Council member Kevin Flynn says the law hurt a lot of people. He says the youngest person charged was seven years old and the oldest was 101. He says many of those who were arrested may today find it difficult to find and keep a job because of their criminal records.
The issue has been before City Council for weeks. Some members had more questions and requested a report from the City Manager’s office. That report was delivered Monday morning at the Law and Public Safety Committee meeting.
Among the findings:
- Most of those arrested were black: 14,601.
- 2,216 of those arrested were white.
- During the years the harsher penalties were in place, 21 people asked to have their records expunged, but were denied.
There are no statistics on how many people have applied since the ordinance was overturned.

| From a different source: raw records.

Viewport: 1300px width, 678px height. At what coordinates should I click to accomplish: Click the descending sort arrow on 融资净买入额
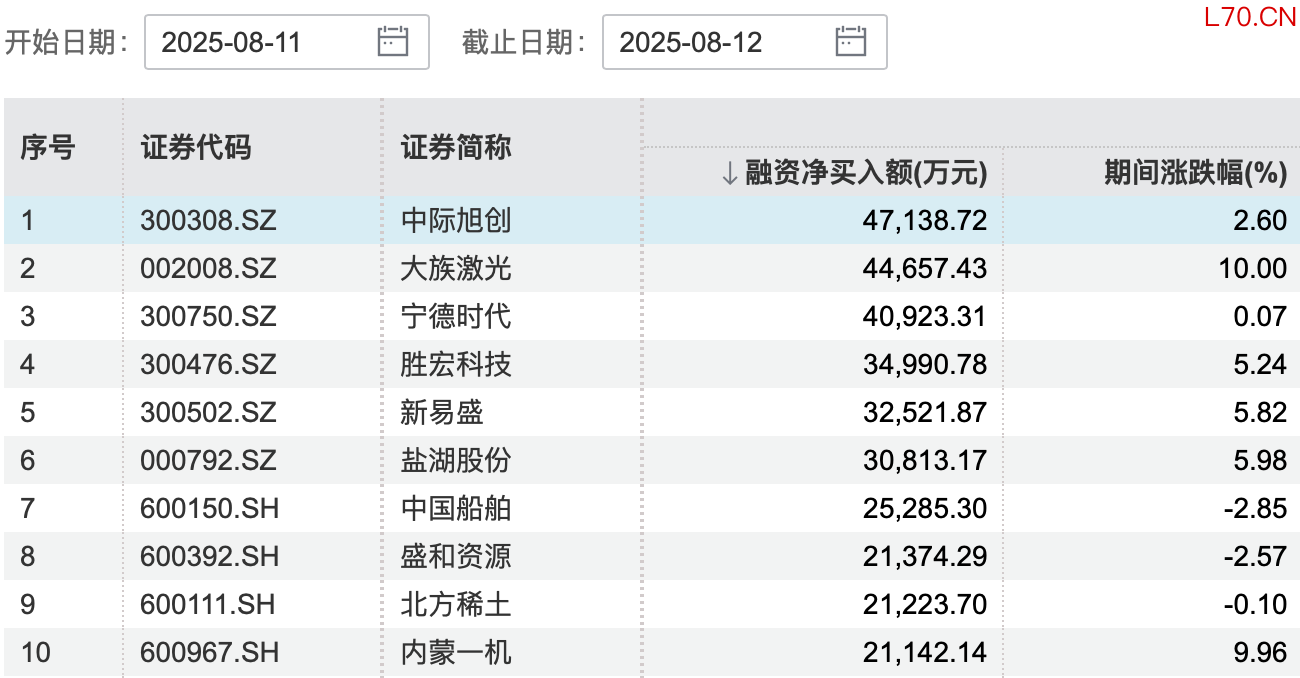(729, 174)
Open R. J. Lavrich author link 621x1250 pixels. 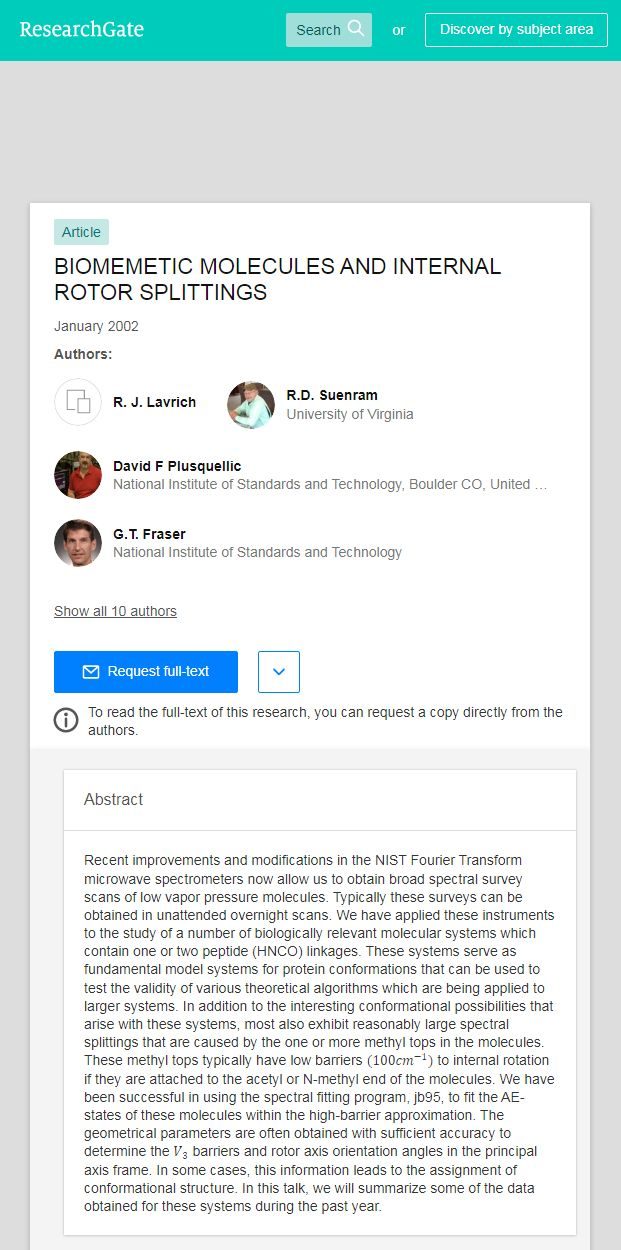154,402
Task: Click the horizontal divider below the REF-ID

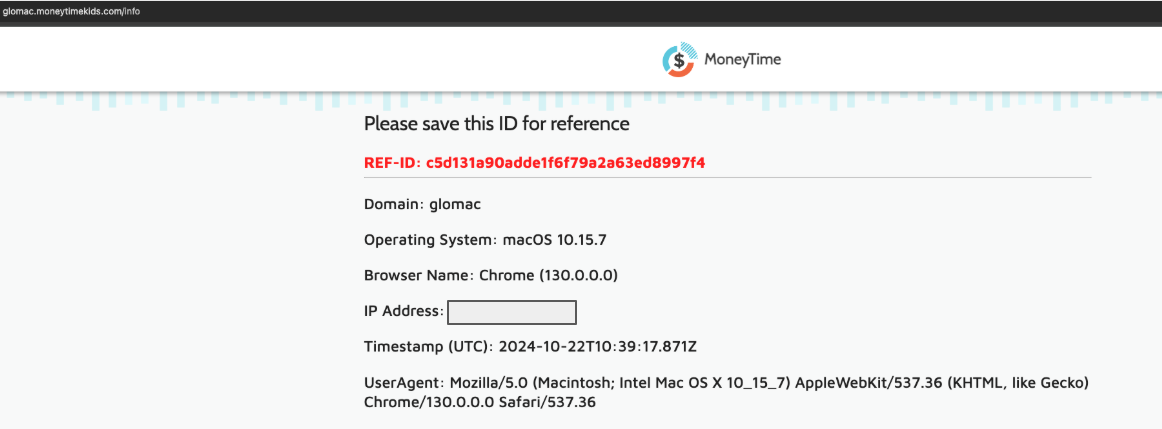Action: (x=728, y=178)
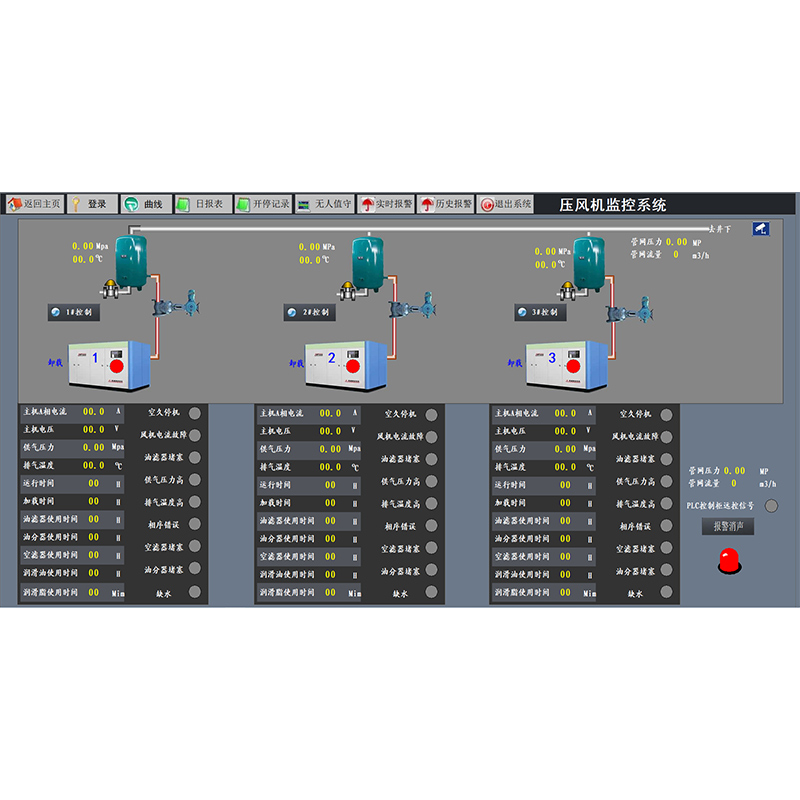Open the 日报表 daily report
800x800 pixels.
(203, 204)
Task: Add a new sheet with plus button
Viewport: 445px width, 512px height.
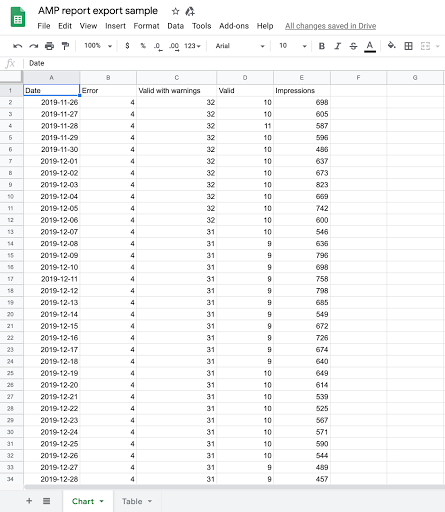Action: coord(29,501)
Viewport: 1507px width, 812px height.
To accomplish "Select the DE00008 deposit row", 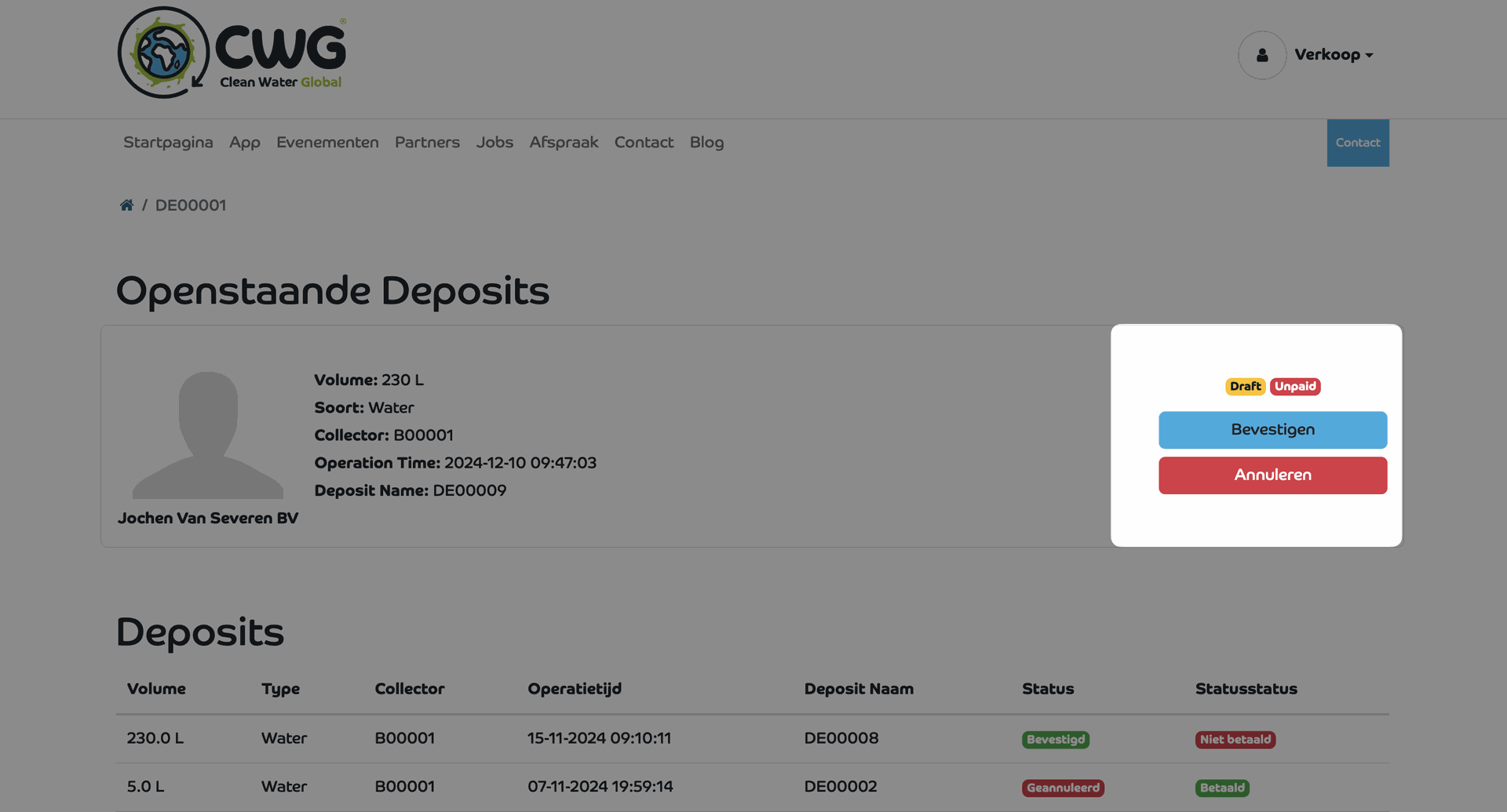I will tap(841, 738).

Stephen JohnsonGrove with the Ohio Justice and Policy Center says there are times when a record cannot be sealed. He says, for instance, if there are more than two arrests under the ordinance, then state law prohibits expungement.
Right now, a judge cannot even consider sealing someone’s record unless the offense is considered a minor misdemeanor. This case, JohnsonGrove says, is constitutional because it doesn’t require judges to seal a record but leaves it up to their discretion. He expects about 1,000 people could have their records sealed.
A vote from the full Council is expected Wednesday.